O candidato derrotado à prefeitura de Goiânia (DC) Gustavo Gayer usou as redes sociais, na…

O candidato derrotado à prefeitura de Goiânia (DC) Gustavo Gayer usou as redes sociais, na tarde desta segunda-feira, para capitalizar a repercussão do protesto – liderado por ele e pela vereadora Gabriela Rodart – em frente à sede da prefeitura de Goiânia, e que bloqueou o trânsito da BR-153. “Só estamos falando o que o povo quer”, afirma o empresário.

A manifestação levantou uma série de bandeiras da direita brasileira, como a adoção (pelo poder público) do tratamento precoce contra a covid-19 a partir do uso da cloroquina, da ivermectina e da azitromicina. Mas a principal bandeira é a do combate às medidas de restrição ao funcionamento do comércio. Hoje, só estão autorizados a funcionar em Goiânia os estabelecimentos que a prefeitura considera ligados ao comércio essencial.

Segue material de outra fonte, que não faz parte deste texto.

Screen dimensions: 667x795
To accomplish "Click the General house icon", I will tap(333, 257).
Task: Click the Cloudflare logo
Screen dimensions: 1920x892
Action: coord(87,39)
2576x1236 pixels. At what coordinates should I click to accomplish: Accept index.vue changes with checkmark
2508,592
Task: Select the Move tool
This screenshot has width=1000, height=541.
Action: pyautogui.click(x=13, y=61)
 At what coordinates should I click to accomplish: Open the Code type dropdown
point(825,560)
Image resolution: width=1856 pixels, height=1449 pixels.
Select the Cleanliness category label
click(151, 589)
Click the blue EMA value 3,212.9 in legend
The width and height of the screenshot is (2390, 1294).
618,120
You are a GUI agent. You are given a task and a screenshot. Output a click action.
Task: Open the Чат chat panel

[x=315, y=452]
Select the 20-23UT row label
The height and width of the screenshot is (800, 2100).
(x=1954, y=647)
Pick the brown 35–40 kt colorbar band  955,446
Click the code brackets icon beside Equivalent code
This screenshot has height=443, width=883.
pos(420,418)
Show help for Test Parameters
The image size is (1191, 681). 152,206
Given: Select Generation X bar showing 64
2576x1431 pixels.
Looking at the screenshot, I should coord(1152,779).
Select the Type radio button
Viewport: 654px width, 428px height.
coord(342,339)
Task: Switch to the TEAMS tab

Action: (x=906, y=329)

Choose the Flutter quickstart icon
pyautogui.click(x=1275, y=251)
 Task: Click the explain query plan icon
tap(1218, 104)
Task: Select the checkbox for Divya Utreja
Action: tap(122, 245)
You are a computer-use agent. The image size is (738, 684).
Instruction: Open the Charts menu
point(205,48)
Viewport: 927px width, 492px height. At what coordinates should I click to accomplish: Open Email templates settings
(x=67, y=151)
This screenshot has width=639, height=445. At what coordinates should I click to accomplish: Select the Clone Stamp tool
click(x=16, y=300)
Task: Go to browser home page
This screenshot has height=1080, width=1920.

Gayer diz que ele e Rodart receberam ameaça de tomar processo por parte do prefeito da Capital, Rogério Cruz (Republicanos). “O grupo, depois de não ser atendido pelo prefeito foi para BR, para bloquear, porque está passando fome. O prefeito pediu que a Gabriela fosse até o gabinete dele e, na porta, ele tirou o celular dela e do assessor. Quando ela entrou, foi coagida, sem poder registrar. Ameaçou dizendo que iria processar a ela e a mim”, disse.

Ainda segundo o ex-candidato, o prefeito teria dito que Rodart perderia o mandato. “Uma vereadora democraticamente eleita, lutando pelo direito de sobrevivência do povo da cidade”, emendou. Segundo ele, o Rogério Cruz pretende usar a máquina pública para calá-los. “Só estamos falando o que o povo quer.”

Ao todo, cerca de 500 manifestantes reivindicaram a liberação do comércio após novo decreto da prefeitura de Goiânia prorrogar as restrições aos estabelecimentos por mais 14 dias. O bloqueio, que começou nesta manhã, impedia a passagem até mesmo de ambulâncias, conforme apurou o portal. Os ânimos exaltados culminaram, inclusive, em brigas internas.